Consider two possible headlines about the same crime:
•Hooker killed in alley
•Mother of two found dead
Which one do you care about more?
Leslie Jeffrey is certain it’s the second.
“As humans, we are language-focused,” says the UNB Saint John political science professor. “We label things. And we label them good or bad. And that’s what gives us licence to act or not act.”
Jeffrey is right. It’s all garbage, but we treat recyclables with more care than trash. They’re both cars, but Jaguars garner more attention than Hyundais. And most people respond differently to a headline about a murdered “mother” or “sister” than one about a “prostitute” or a “whore.”
“Those old labels are heavily loaded with negativity and marginalization,” says Jeffrey, co-author of the 2006 book, Sex Workers in the Maritimes Talk Back. “They are all ways we say that these women are bad.”
That’s why Jeffrey says we should use the terms “sex work” and “sex worker,” instead of other not-always-considered-pejorative pejoratives in our everyday speech.
The term “sex work,” she argues, moves away from the realms of legality and morality to the world of economics. It steers the discussion away from whether sex work is right or wrong, and away from the law, toward the real way most sex workers see their trade — as work. “Good managers, bad managers, well paid, not well paid — it’s a job.”

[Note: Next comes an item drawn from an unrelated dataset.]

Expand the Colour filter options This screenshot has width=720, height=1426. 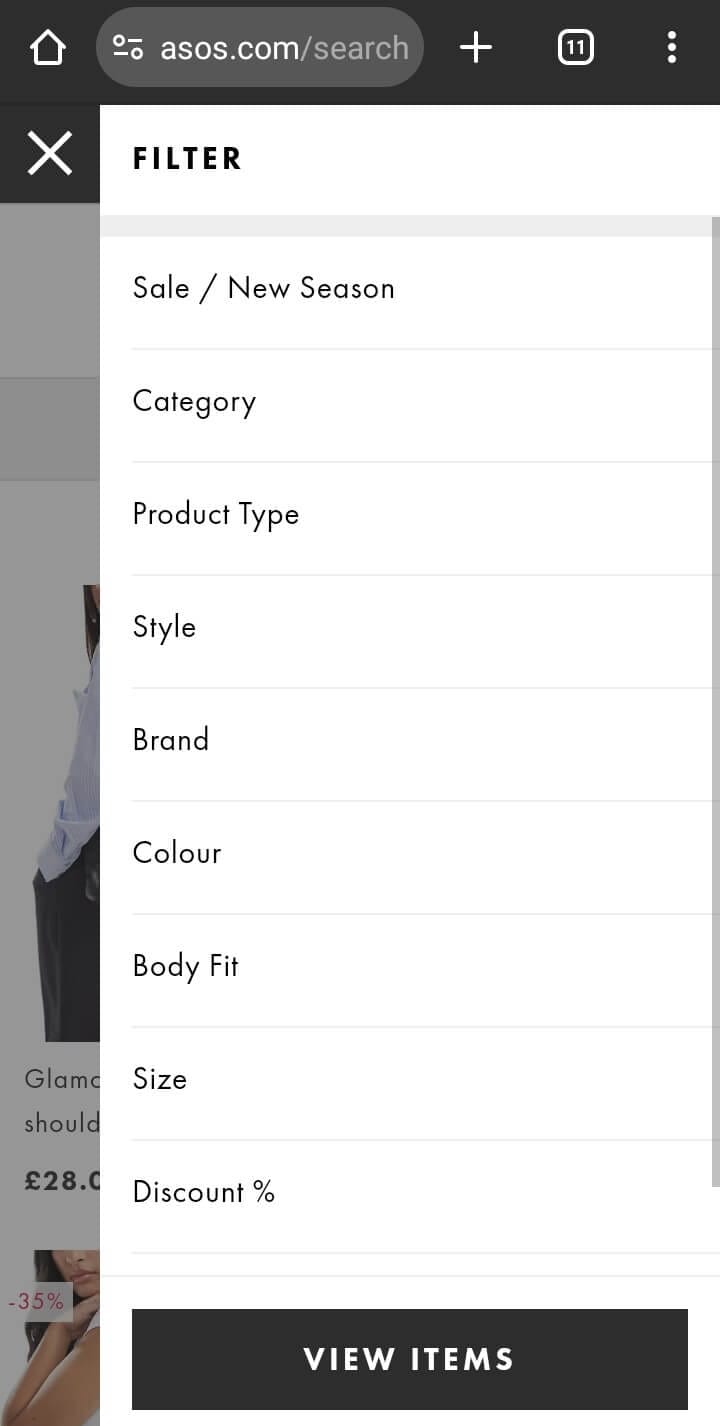(x=176, y=853)
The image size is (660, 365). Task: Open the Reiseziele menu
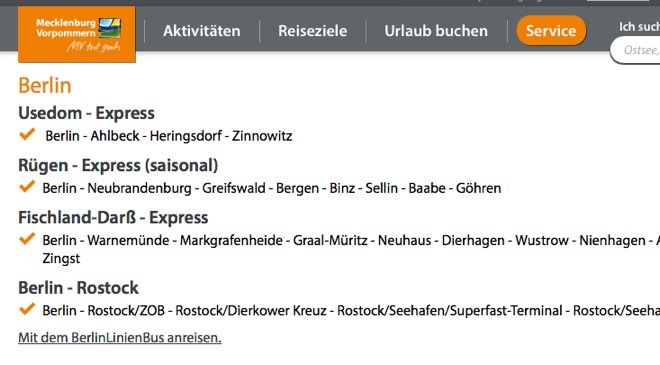pyautogui.click(x=312, y=31)
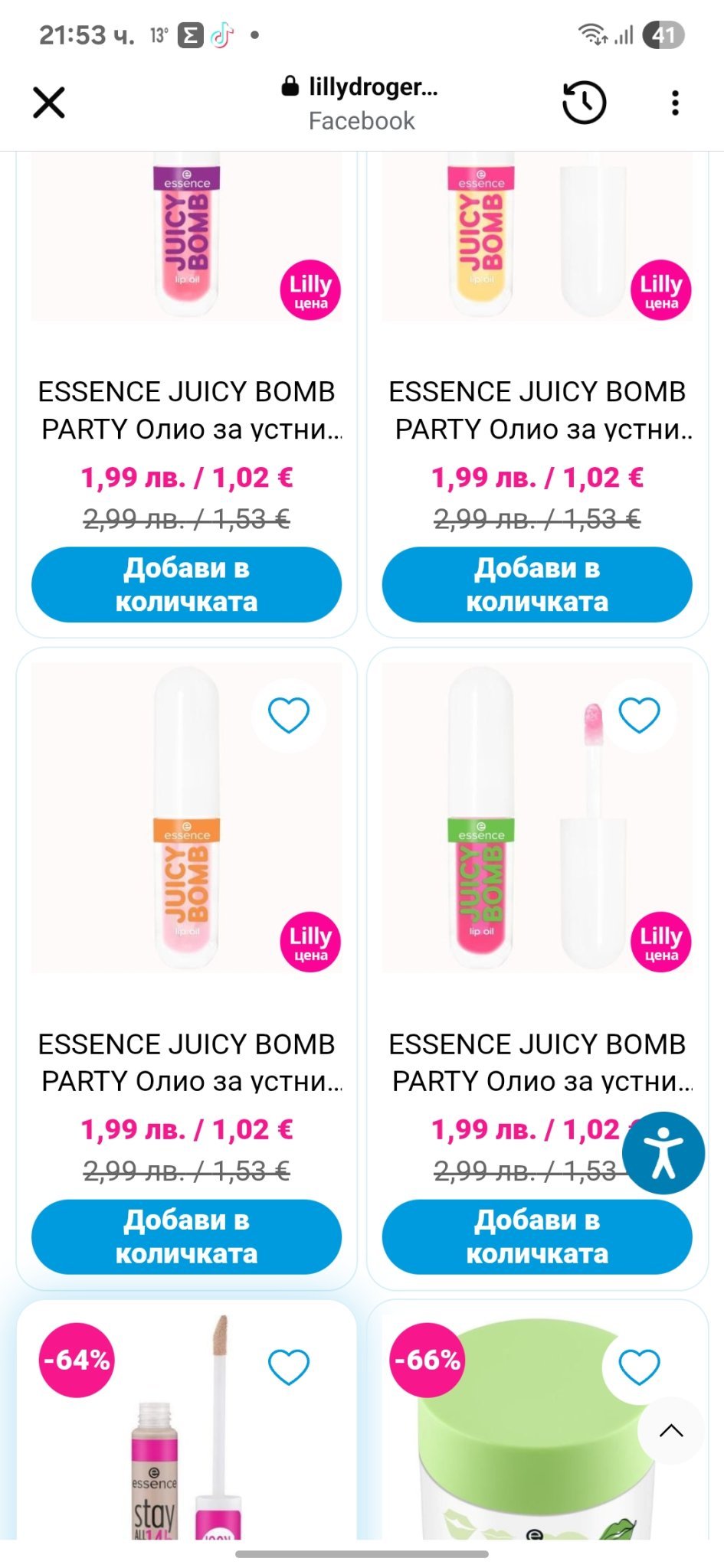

Sex work is an increasingly common term in the global south, Jeffrey says, because there the work is seen more in the context of poverty and economic survival.
In the Maritimes, we’re still mired in morals and stigma.
Jeffrey tosses out the imaginary “Hooker killed in alley” headline example.
“It sets up the audience to not care,” she says.
It sends the message that “these women or men don’t matter. So if they are killed, we aren’t going to investigate. I am not going to go to the police and say this is horrible and call up my radio station and demand that people do something. Because what I just heard was: ‘This person who was looking to die, because they were a bad person, died.’”
That message begets stigma and violence.
(And those are no small issues in the sex trade. Halifax sex work advocacy and outreach organization Stepping Stone is so stretched in its efforts to support current and former sex workers — running a drop-in centre, compiling a bad date list, doing food and clothing bank referrals and co-ordinating housing and court support — the board eliminated its executive director position this week so that salary could go into programming.)
“(Sex workers) see and hear themselves being talked about (negatively),” Jeffrey says, “and they know it will mean people will feel comfortable treating them with disrespect and even violence.”
But can words make a difference?
“Look at all the powerful social justice movements we have had in the last 40 or 50 years,” Jeffrey says. “They have all revolved around changing the language.”
We have seen it in the civil rights movement, the women’s movement, the gay rights movement.
“It seems at first that you’re just changing labels,” Jeffrey says. “But what we see, and what psychologists have told us, and linguists have told us, and social scientists have told us, is that human society works on language and labelling. How we understand something is how we act toward it. It is enormously powerful.”
To make “hooker” synonymous with “human,” then, perhaps means doing away with that label, and others like it, altogether.
“Changing the language,” Jeffrey says, “is the first step.”